We found this shop, Phat Bear, next to the restaurant where we ate. Sign by the back door advertising records for sale, so yeah I want to go in. Mostly it's tourist things, tshirts, fridge magnets, dream catchers, and such. There's a wall of new vinyl reissues, $40 sealed Led Zeppelin records, that sort of thing. There were several racks of used records, and nothing looked promising. "Hm, there's that same Michael Franks record I see everywhere...Peter, Paul, and Mary, no thanks...oh, another copy of the first Chicago album...Supertramp, meh, pass."

Then, of all things, this Ran Blake LP turns up. I don't remember seeing it before this time, an early solo session of his. The price, $13, doesn't make me jump but I considered it. "I think you can afford it" my wife joked. It wasn't even the price so much as the inconvenience of dragging it around Colorado for another nine days, but needless to say I snatched it up.

It's why we look, right? It's a far cry from my potential Holy Grail crate digging find, Clarence (Sawdust) Kelley's Twin Singing Saws of the Stardust Trail, an all-solo saw album without out a hint of irony or avant garde intentions. 

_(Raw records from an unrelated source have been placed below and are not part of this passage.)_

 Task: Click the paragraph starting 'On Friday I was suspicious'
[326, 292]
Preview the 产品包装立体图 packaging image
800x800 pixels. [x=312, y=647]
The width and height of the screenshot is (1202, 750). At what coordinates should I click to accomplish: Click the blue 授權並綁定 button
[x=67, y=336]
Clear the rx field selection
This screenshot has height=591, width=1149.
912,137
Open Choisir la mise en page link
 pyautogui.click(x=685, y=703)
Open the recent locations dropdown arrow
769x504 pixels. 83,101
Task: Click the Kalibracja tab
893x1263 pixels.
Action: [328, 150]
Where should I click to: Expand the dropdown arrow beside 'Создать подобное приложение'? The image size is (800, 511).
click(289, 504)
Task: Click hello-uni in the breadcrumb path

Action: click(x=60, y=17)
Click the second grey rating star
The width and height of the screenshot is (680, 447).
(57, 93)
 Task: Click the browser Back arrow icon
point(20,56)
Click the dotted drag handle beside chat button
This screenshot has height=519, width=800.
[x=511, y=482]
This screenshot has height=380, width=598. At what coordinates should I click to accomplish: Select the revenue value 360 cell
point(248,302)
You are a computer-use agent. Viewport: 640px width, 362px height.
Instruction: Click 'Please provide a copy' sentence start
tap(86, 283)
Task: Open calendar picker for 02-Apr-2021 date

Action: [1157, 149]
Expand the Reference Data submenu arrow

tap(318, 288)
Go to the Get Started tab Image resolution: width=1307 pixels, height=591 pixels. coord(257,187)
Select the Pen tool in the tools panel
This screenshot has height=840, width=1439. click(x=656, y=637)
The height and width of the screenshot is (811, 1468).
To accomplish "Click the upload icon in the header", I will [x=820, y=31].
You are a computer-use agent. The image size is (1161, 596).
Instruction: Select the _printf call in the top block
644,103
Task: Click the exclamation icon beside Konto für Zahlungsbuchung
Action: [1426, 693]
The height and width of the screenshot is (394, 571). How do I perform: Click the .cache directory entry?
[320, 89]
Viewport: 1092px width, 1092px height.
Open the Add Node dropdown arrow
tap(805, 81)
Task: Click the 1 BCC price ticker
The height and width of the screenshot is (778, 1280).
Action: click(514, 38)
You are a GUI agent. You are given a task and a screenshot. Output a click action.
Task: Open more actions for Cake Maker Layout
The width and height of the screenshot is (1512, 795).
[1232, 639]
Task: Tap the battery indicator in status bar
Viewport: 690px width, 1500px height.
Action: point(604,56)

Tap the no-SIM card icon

So finally, what of this? Ran was the head of the Third Stream division at New England Conservatory for years, now referred to as Modern Improvisation or such. Third Stream is a bit of a loaded term, jazz and improvisation that draws on modernist classical (for lack of a better term) techniques. Webern, Cowell, and Monk are cited in the liner notes, the latter two being the more obvious predecessors or influences. Ran sometimes goes into full-blown tone cluster territory on occasion here (most notably on his takes on "Chicago" and "Never On Sunday"), but he's a bit more subdued here than I remember him being on later sessions. His takes on other people's tunes tends to abstract them, in the strictest sense: he quotes, simplifies, extends familiar melodies rather than playing them straight-forward. At the same time, his take on "God Bless the Child" demonstrates his bona fide jazz chops, as it were.

Ran's politics are close to the surface too, choosing to cover Max Roach's "Garvey's Ghost" and Charles Mingus' "Fables of Faubus", as well as dedicating pieces to Che Guevara and Malcolm X. Oh, and "the Blue Potato", slang I hadn't heard before for a police officer. 

Listening to this on vinyl without paying much attention to when the banding indicates track starts and finishes, it all sort of floats along in an impressionistic sort of way. To be clear, it doesn't sound like "impressionist" music per se. The tracks are largely short, twelve in total with only two longer than four minutes. Compositions seem more like sign posts on the path rather than distinctive start and stop points. In a way I think I like it better without necessarily knowing where things begin and end. There's a snippet of walking bass, then some cluster pounding, followed by quasi-tonal balladry, and so forth. the album was recorded over two days (seems like a luxury to me) so clearly it's edited and not played like a performance start to finish. 

The template is similar to most of his solo piano albums: a mix of original compositions and more standard-type tunes, nothing played directly like a straight forward tune. It seems like a perfect format for this approach, moving directions as he sees fit, wherever the improvisations lead him.